Test More, Not Less

Have you noticed that the testing and accountability movement is in a bit of trouble? A far from exhaustive list of setbacks includes that:

New York City, which for the past 12 years was an epicenter of reform based on the information provided by test scores, is now in the hands of back-to-the-future Bill de Blasio: “I would put the standardized testing machine in reverse. It is poisoning our system.” The new mayor’s overwhelming election success is forcing an uneasy embrace by the pragmatic Clinton wing of the Democratic party, which formerly could be counted on to support testing and accountability – as Bill Clinton did vigorously when he was President. That support is now likely to be muted.

Testing and accountability in Texas took a body blow in 2013 with the legislature passing several bills with overwhelming bipartisan majorities that cut back the number and use of tests. Texas is not just another state on this issue. It was the leader in testing and accountability reforms beginning in the 1990s and the model for the Bush administration’s No Child Left Behind iteration of the federal Elementary and Secondary Education Act (NCLB is still the law of the land 12 years after passage).

Nearly every state in the nation has received waivers from the Obama administration from the accountability requirements of the aforementioned law of the land. These ESEA waivers weaken testing and accountability by allowing, depending on the state, a low cap, e.g., 15%, on the number of schools that are subject to meaningful consequences for low performance; the substitution of vague aspirational goals for the previously required hard time lines and clear criteria for student achievement; and the use of super subgroups for reporting and accountability purposes in place of the specific race-, income-, language-and disability-defined groups that were heretofore the basis for reporting and accountability.
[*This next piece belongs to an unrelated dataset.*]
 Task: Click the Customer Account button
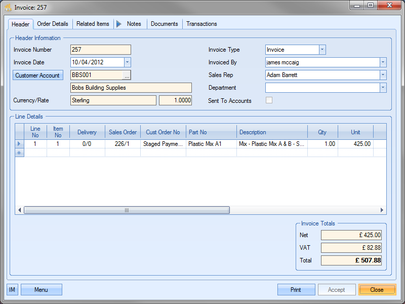point(37,75)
The Common Core State Standards Initiative, fueled by massive infusions of financial support from the Obama administration (through Recovery Act provisions), seemed to be a shoe-in to replace the current mishmash of state standards and tests. But it is now facing a tsunami of opposition from unlikely allies. On the one hand, opposition to the Common Core has become a litmus test for tea-party Republicans, who see the initiative as an open door to further massive federal intrusions into state and local control of K-12 education. On the other hand, we have what Secretary of Education Arne Duncan recently described, in-artfully, as the “white suburban mom” factor. These are parents with children in public schools in up-scale neighborhoods to which they moved precisely because they thought there were buying a good school along with their expensive house. They’re fine with testing and accountability for poor kids in bad neighborhoods but don’t want federal or state officials dictating to the schools that serve their surely-way-above-average little darlings. They’ve pushed back since states began to embrace standards and accountability in the 1990s, but all they succeeded in doing until recently was slowing things down. However, the new Common Core tests are setting the bar for student proficiency at a higher level, which makes a lot of suburban schools and students look bad. In New York State, for example, 31 percent of students reached the proficient level in the first administration in 2013 of the new Common Core tests, down from a 77 percent passing rate in 2009 under the previous, less demanding state tests.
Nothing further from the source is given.